New Delhi: Eighty Overseas Citizens of India (OCIs) have moved the Supreme Court over concerns of not being able to freely express their views and register dissent against the government, the Times of India reported.
OCIs are persons who hold a passport of a foreign country but have connections with India by virtue of birth or parentage. They do not have Indian citizenship or Indian passports but an ‘OCI card’ issued by the government which gives them residence and employment rights.
According to the report, the petitioners said that Section 7D of the Citizenship Act allows the Union government to cancel the registration of OCIs and prohibit them from residing in India over violation of any law or for showing disaffection to the constitution of India.
“Section 7D(b) of the Act allows the government to cancel a person’s OCI registration if they show disaffection to the Constitution of India and section 7D(da) allows cancellation of OCI registration for violation of any law. Both these provisions under section 7D are arbitrary and have a chilling effect on the freedom of expression of OCIs, several of whom, in spite of being permanently resident in India, cannot express peaceful dissent against the state for fear that such dissent will amount to either disaffection to the Constitution of India or the violation of any law so prescribed,” they said.

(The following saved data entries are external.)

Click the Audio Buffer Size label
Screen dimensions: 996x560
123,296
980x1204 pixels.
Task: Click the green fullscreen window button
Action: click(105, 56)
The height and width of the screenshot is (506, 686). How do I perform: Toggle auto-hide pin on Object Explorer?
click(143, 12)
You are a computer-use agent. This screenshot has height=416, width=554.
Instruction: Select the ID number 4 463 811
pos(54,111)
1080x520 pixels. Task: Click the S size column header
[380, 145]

Apart from this, they have been barred from engaging in certain professions, including research and journalistic work, in the country, without official permission.
“By limiting the number of professions that OCIs can have parity with NRIs in pursuing, several OCIs practising other non-enumerated professions are hindered from meaningfully participating in and contributing to their professional streams in India. Although several OCIs reside and pay taxes in India, such persons are unable to meaningfully voice their grievance with local government authorities over civic infrastructure out of fear that their overseas citizenship may be cancelled for expressing their right to raise public grievances,” they said.

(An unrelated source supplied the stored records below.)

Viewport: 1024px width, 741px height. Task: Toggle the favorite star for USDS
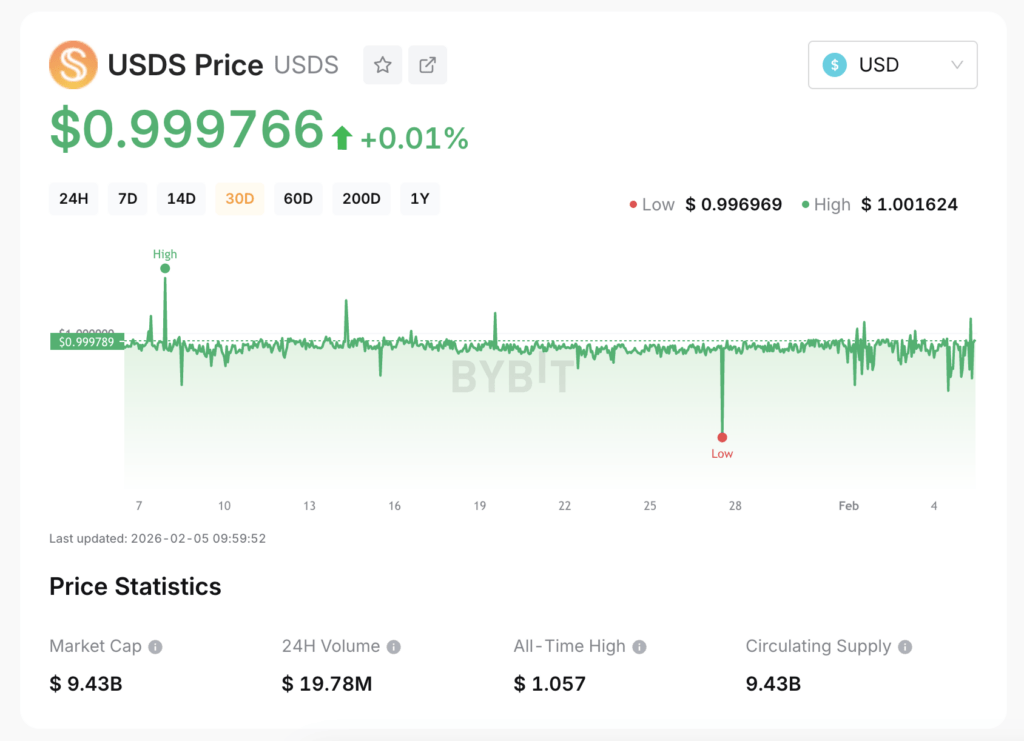pyautogui.click(x=382, y=64)
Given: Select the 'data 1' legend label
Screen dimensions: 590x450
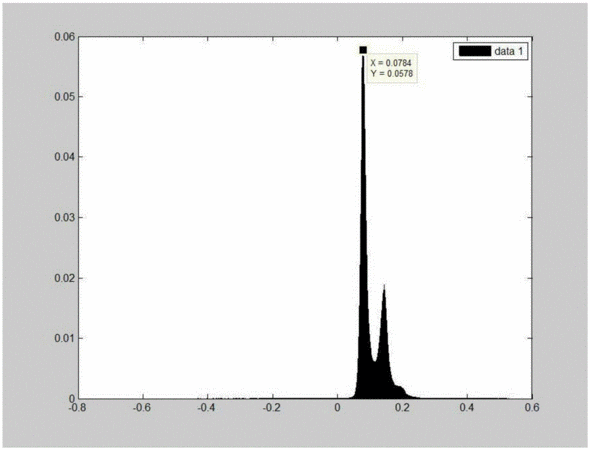Looking at the screenshot, I should 509,51.
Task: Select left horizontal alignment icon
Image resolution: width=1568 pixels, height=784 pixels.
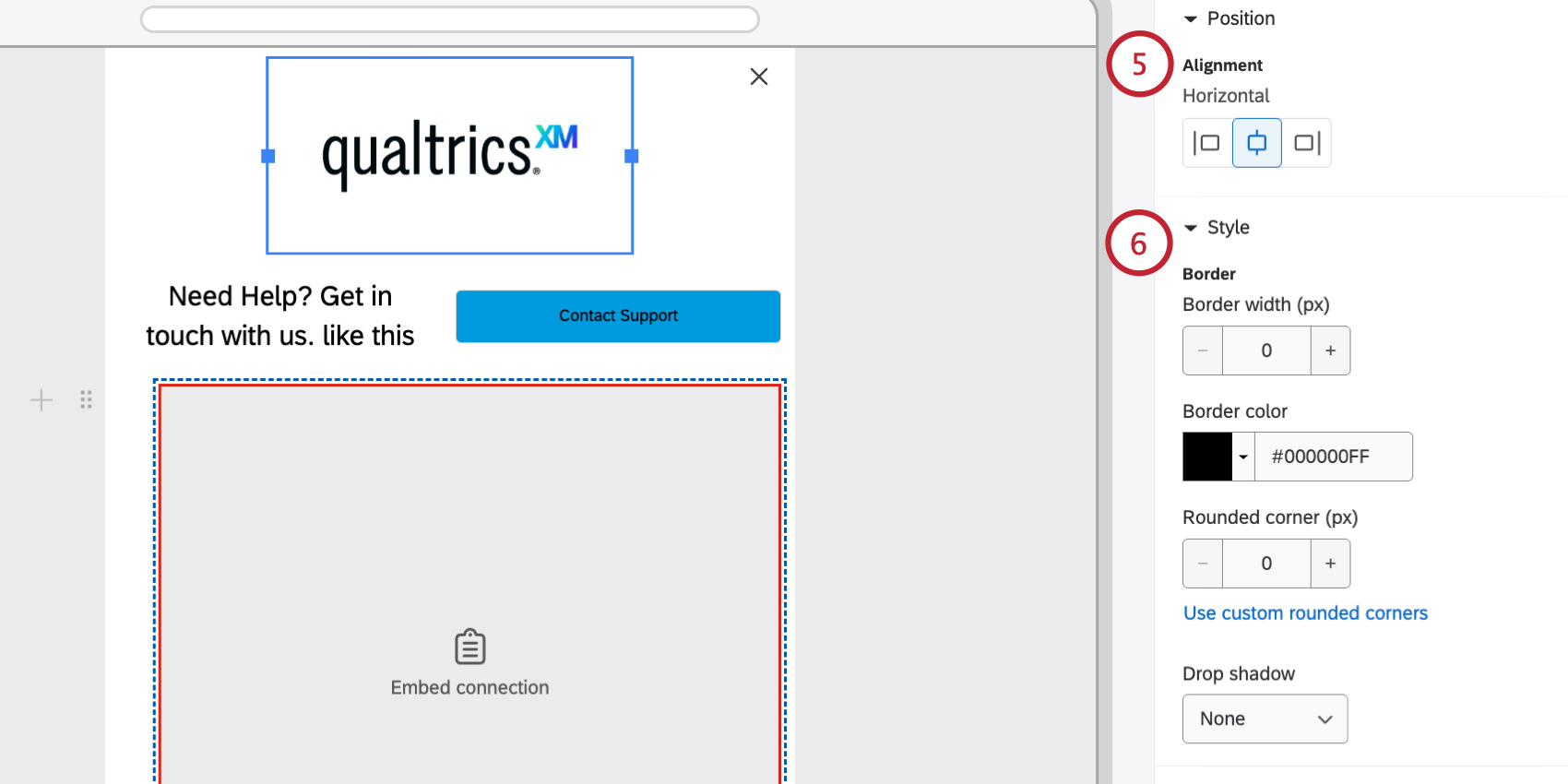Action: (x=1207, y=143)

According to the daily, senior advocate R. Venkataramani, representing the OCIs, 57 of whom reside in Bengaluru, told the Supreme Court that though OCIs contribute a lot to India through tax payment and their profession, they live in constant state of fear of losing their OCI status because of the “arbitrary power conferred on the government” to cancel their status. The bench has sought the Centre’s response over the matter, the report added.
The bench comprised Chief Justice S.A. Bobde and Justices A.S. Bopanna and V. Ramasubramanian.
The petitioners, led by Bengaluru-based medicine expert Radhika Thappeta, said the government’s policy decisions curtail the basic rights of OCIs and give the government unbridled discretionary powers to terminate their citizenship.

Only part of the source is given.